Authors Marion S, Mangel A

Received 10 January 2014

Accepted for publication 18 February 2014

Published 28 March 2014 Volume 2014:7 Pages 61—66

DOI https://doi.org/10.2147/CEG.S60448

Checked for plagiarism Yes

Review by Single-blind

Peer reviewer comments 3


Sarah B Marion, Allen W Mangel

RTI Health Solutions, Research Triangle Park, NC, USA

Abstract: For decades, it was believed that the diameter of gastrointestinal smooth muscle cells is sufficiently narrow, and that the diffusion of calcium across the plasma membrane is sufficient, to support contractile activity. Thus, depolarization-triggered release of intracellular calcium was not believed to be operative in gastrointestinal smooth muscle. However, after the incubation of muscle segments in solutions devoid of calcium and containing the calcium chelator ethylene glycol tetraacetic acid, an alternative electrical event occurred that was distinct from normal slow waves and spikes. Subsequently, it was demonstrated in gastrointestinal smooth muscle segments that membrane depolarization associated with this alternative electrical event triggered rhythmic contractions by release of intracellular calcium. Although this concept of depolarization-triggered calcium release was iconoclastic, it has now been demonstrated in multiple gastrointestinal smooth muscle preparations. On the basis of these observations, we investigated whether a rhythmic electrical and mechanical event would occur in aortic smooth muscle under the same calcium-free conditions. The incubation of aortic segments in a solution with no added calcium plus ethylene glycol tetraacetic acid induced a fast electrical event without corresponding tension changes. On the basis of the frequency of these fast electrical events, we pursued, contrary to what has been established dogma for more than three centuries, the question of whether the smooth muscle wall of the aorta undergoes rhythmic activation during the cardiac cycle.
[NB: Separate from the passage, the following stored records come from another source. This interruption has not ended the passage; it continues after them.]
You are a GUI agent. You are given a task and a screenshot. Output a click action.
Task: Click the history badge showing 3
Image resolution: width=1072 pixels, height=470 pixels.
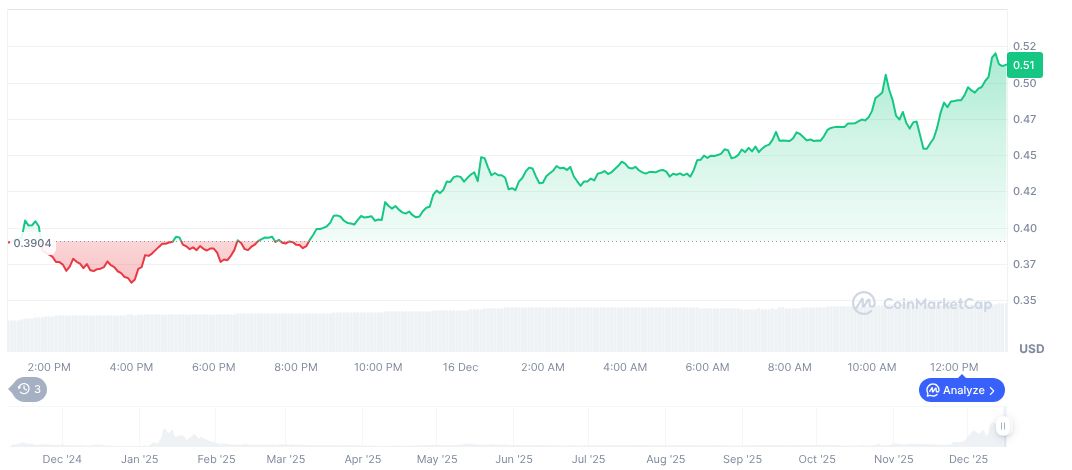(28, 389)
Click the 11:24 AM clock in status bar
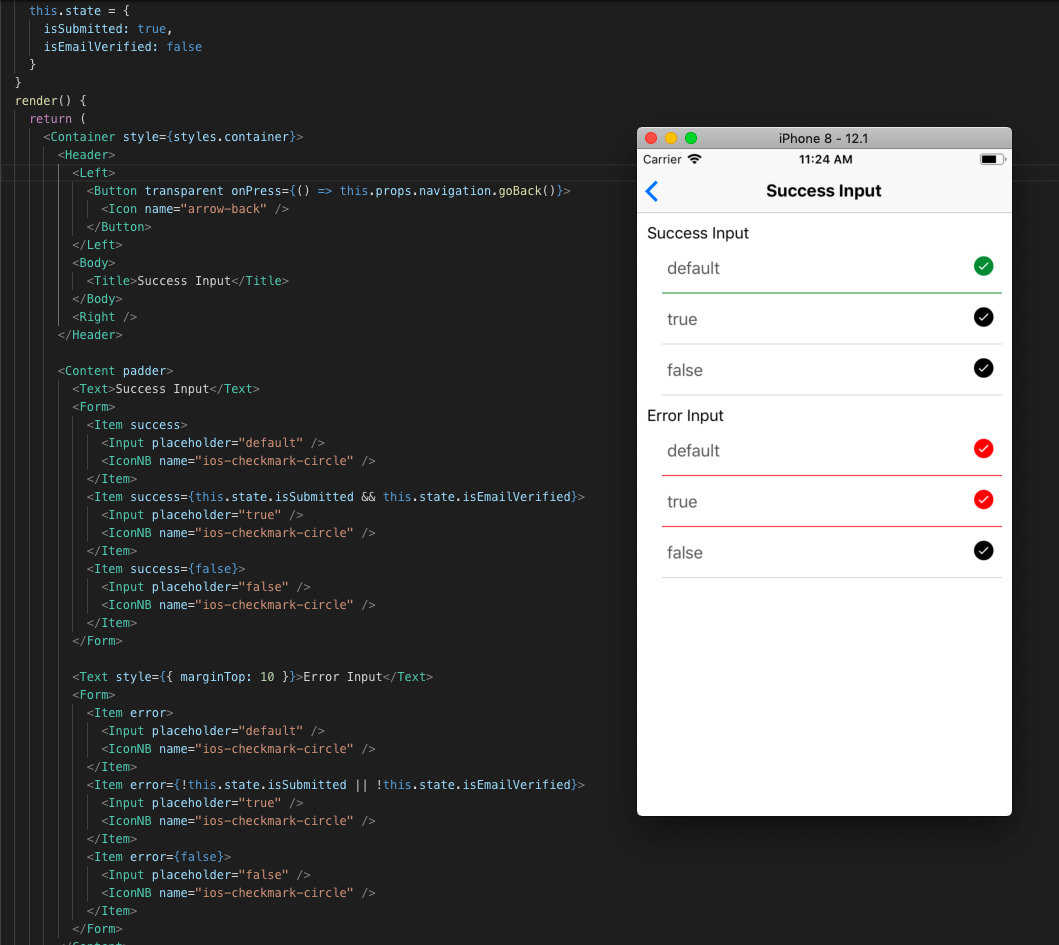 [x=823, y=158]
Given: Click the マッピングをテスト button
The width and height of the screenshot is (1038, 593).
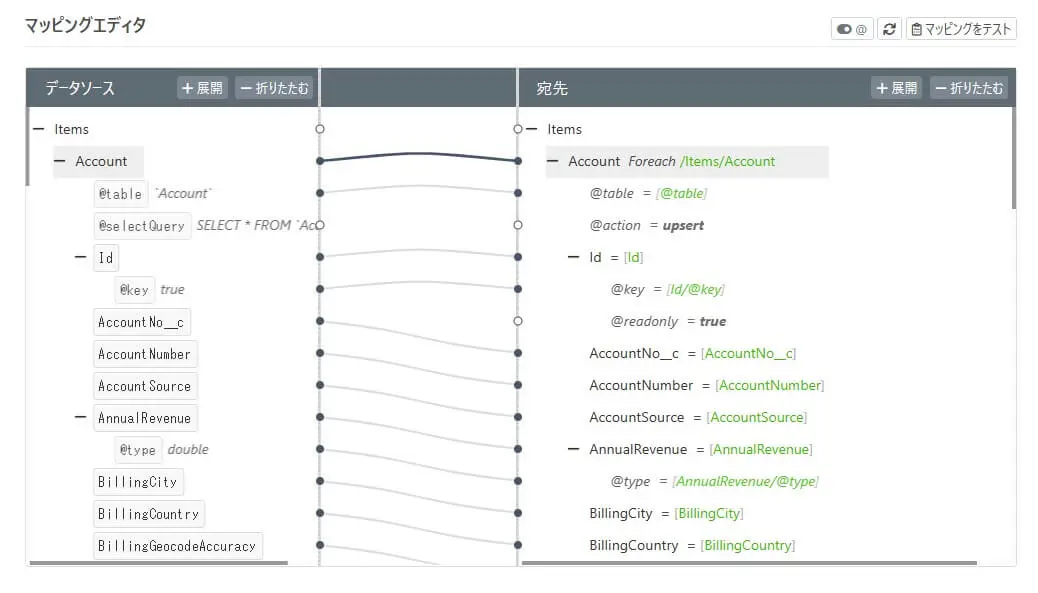Looking at the screenshot, I should click(x=960, y=29).
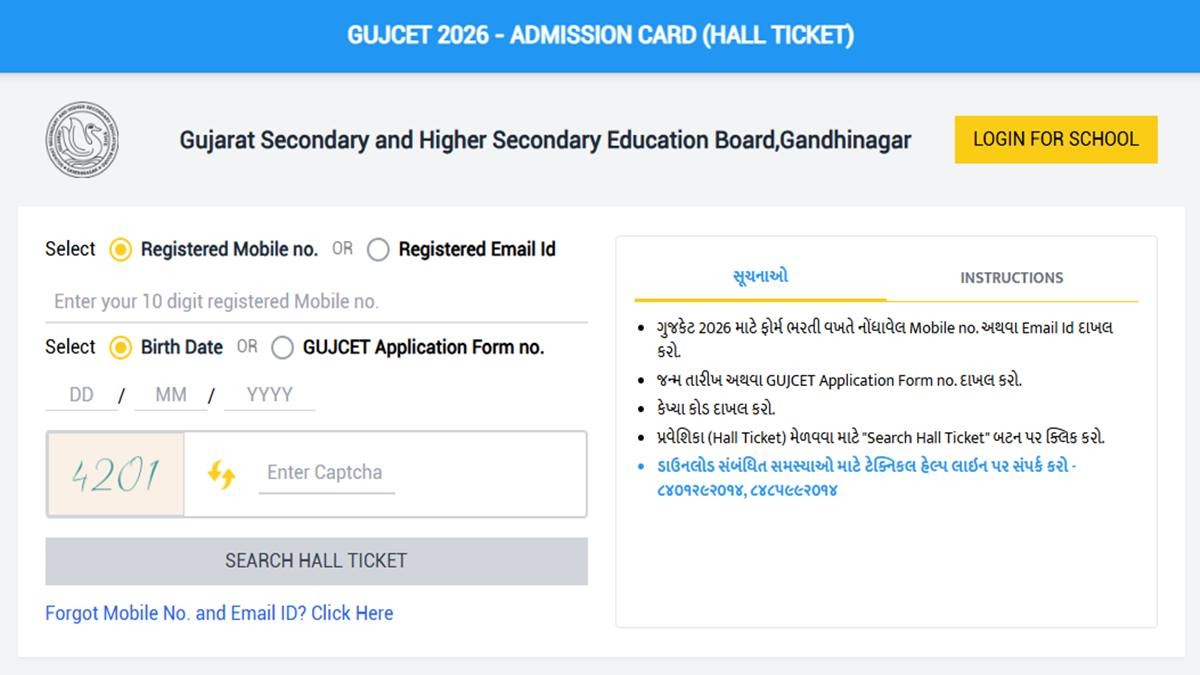
Task: Select Registered Mobile no. radio button
Action: 121,250
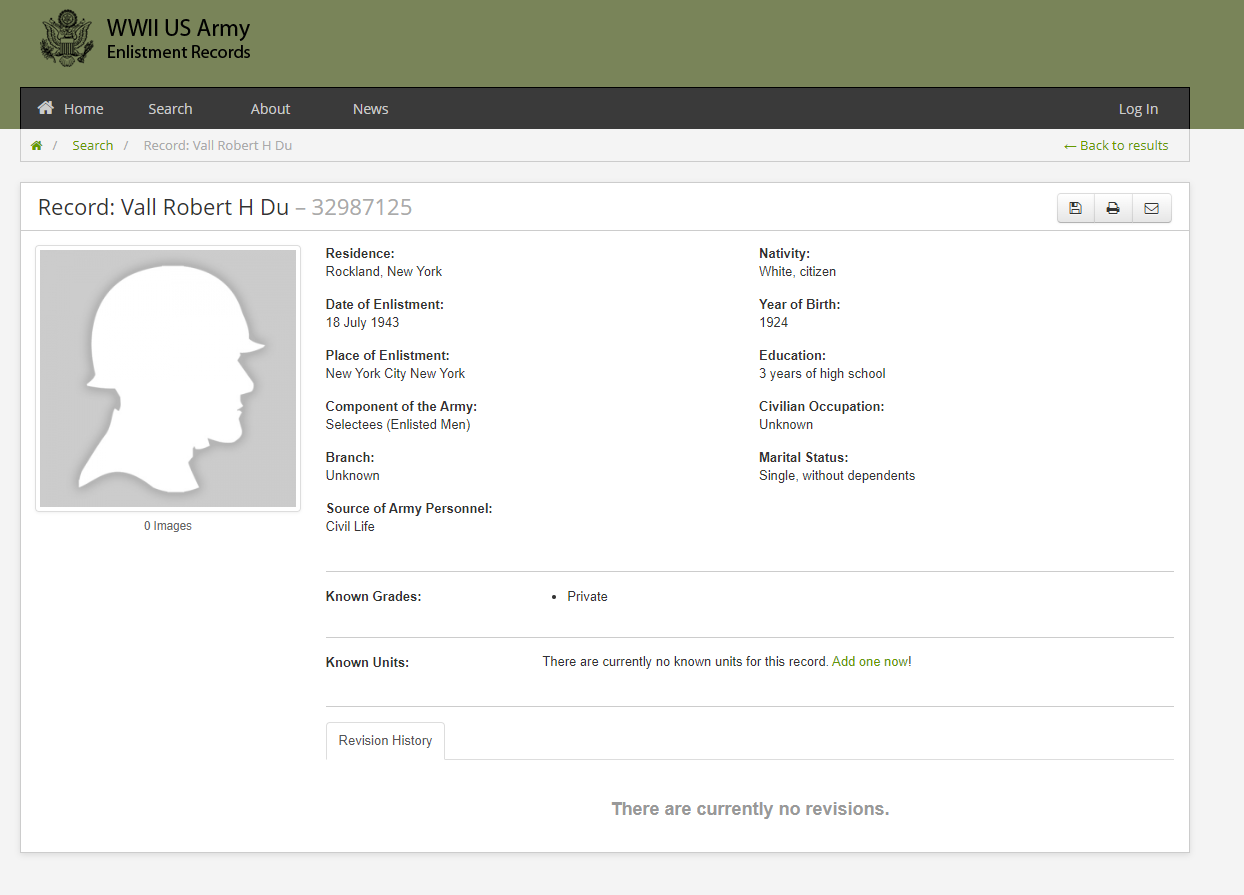Click the Log In link
Image resolution: width=1244 pixels, height=895 pixels.
pos(1138,109)
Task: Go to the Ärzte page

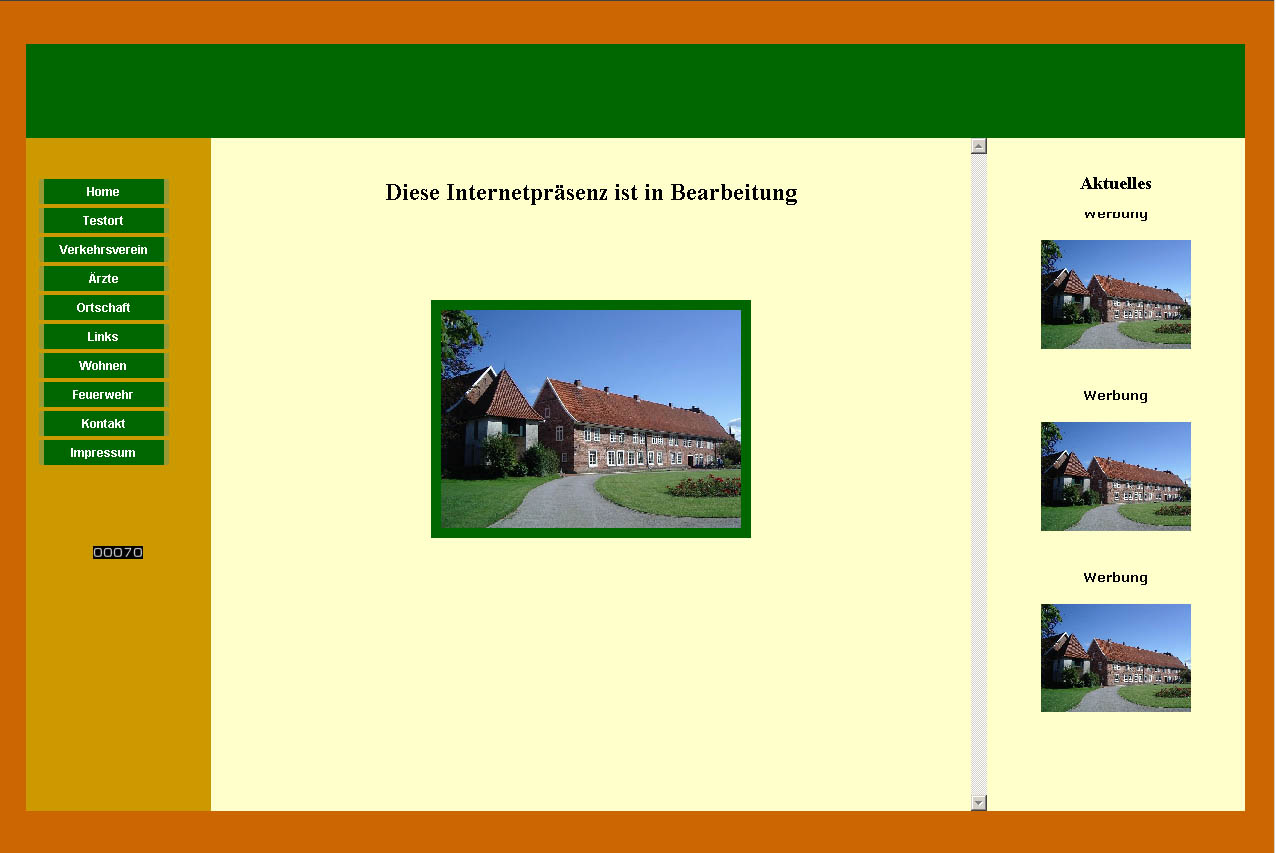Action: [103, 278]
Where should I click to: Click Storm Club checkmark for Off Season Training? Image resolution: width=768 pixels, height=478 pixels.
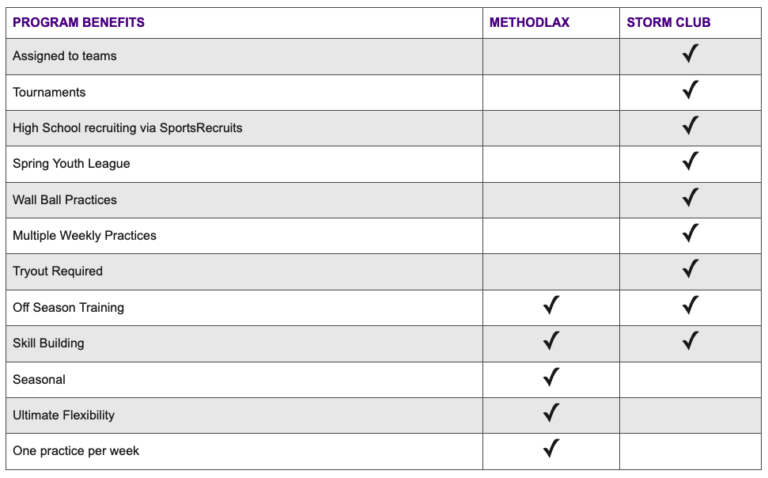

As with depolarization-triggered contractile activity in gastrointestinal smooth muscle, it was “well known” that rhythmic activation of the aorta does not occur in synchrony with the heartbeat. In a series of experiments, however, it was demonstrated that rhythmic contractions occur in the aortic wall in synchrony with the heartbeat and share a common pacemaker with the heart. We conclude that important observations in the vascular system became derivative from those in the gastrointestinal system. The challenging of scientific dogma potentially leads to the expansion of our fundamental knowledge base.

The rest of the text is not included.